Capitalizing on Anagrelide
One of the issues with Anagrelide is the side effects that affect patients. In the press release, the company stated the following related to the side effects:
Anagrelide immediate release (IR) is currently one of two generic drugs approved to treat ET. However, a significant number of patients are unable to tolerate fully effective doses of Anagrelide IR and either discontinue treatment or are reduced to a dose which is insufficient to achieve the target platelet level.
"Many physicians are not satisfied with currently available treatments for ET due to the fact that they cannot effectively lower and maintain platelet levels in many of their patients without unmanageable side effects. GALE-401 (Anagrelide CR) is designed to deliver anagrelide with controlled release over a longer period of time to take advantage of the known benefits of the drug, while reducing the adverse events to offer a better treatment option for patients," said Srdan Verstovsek, MD, PhD, Chief, Section for Myeloproliferative Neoplasms (MPNs), Department of Leukemia, Director, Clinical Research Center for MPNs, The University of Texas MD Anderson Cancer Center.
The company believes that by developing a controlled release version of the drug, they can elevate it from being a secondary treatment option to gain a larger portion of prescriptions that are issued.
GALE-401 is expected to greatly decrease the adverse event rate relative to the approved product. The adverse events of IR anagrelide nausea, diarrhea, abdominal pain, palpitations, tachycardia, headache are tied to the peak concentration, or Cmax, and these side effects often limit dose escalation resulting in inadequate control of disease or discontinuation of therapy. Existing data strongly suggest reducing the Cmax while maintaining the overall exposure to the drug, or AUC (area under the curve), reduces the rate of adverse events without compromising efficacy. GALE-401 significantly decreases the Cmax by up to 70% while preserving nearly 100% of the AUC.
GALE currently believes the market has an estimated peak market size of approximately $200 million in the U.S. The following chart lays out the potential contribution that Anagrelide could have on the company and the stock price based on both 4X and 3X revenue factors.
Anagrelide has already completed Phase 1 program, and is approved for Phase 2 initiation, with a single Phase 3 required for approval. This expedited pathway will speed up the arrival to the market, and enhance shareholder value.
There are two main risks associated with this acquisition.
The first is the inability for the company to complete Phase 2 and 3 trials. While there is a possibility of the failure, the fact that the FDA has already granted a single Phase 3 study for approval signals the belief it will happen smoothly.
The second risk is the inability of the company to gain the targeted market share. $200 million at the height of marketing seems reasonable, but there is no indication of how long it will take to arrive at the target.
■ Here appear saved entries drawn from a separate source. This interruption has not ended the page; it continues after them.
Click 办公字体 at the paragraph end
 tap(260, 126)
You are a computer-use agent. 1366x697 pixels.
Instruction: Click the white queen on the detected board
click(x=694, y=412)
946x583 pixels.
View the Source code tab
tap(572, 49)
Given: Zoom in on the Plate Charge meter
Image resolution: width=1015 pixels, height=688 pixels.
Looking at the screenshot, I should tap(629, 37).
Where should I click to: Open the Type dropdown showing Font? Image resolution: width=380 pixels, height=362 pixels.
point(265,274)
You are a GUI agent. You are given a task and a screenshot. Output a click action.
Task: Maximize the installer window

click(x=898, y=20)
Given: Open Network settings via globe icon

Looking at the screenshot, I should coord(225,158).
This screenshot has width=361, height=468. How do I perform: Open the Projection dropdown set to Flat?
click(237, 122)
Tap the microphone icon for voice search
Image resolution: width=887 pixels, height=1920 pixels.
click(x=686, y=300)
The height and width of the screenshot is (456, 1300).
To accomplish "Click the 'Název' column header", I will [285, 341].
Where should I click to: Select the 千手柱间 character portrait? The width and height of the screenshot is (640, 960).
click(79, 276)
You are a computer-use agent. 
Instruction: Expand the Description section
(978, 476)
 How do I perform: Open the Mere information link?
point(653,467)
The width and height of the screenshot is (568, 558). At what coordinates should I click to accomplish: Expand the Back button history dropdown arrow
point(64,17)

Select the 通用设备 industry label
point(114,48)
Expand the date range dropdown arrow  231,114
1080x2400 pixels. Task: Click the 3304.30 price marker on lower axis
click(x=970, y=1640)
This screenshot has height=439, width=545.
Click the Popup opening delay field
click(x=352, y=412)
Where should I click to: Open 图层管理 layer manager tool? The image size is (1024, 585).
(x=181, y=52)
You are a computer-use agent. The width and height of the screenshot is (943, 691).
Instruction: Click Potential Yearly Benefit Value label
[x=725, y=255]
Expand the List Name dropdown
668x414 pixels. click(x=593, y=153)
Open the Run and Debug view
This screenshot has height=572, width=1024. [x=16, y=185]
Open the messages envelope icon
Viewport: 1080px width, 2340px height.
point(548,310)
However, even at a lower market share, the company will still add significantly to its bottom line, increase shareholder value, and fund future Research and Development.
GALE has skyrocketed in the past three months, and for those that see the potential for Abstral and NeuVax, GALE-401 is an even bigger acquisition for the company. While there are still FDA approvals that will be needed, it once again proves that GALE's management has mapped out a path to shareholder value. After the acquisition of GALE-401, Roth Capitol raised their target from $6 to $11, signaling the climb for GALE may slow down, but is not over yet. The pullback on 17 Jan has been around 20%. I would expect the pullback to continue for a few more days, and consider these opportunities to get in.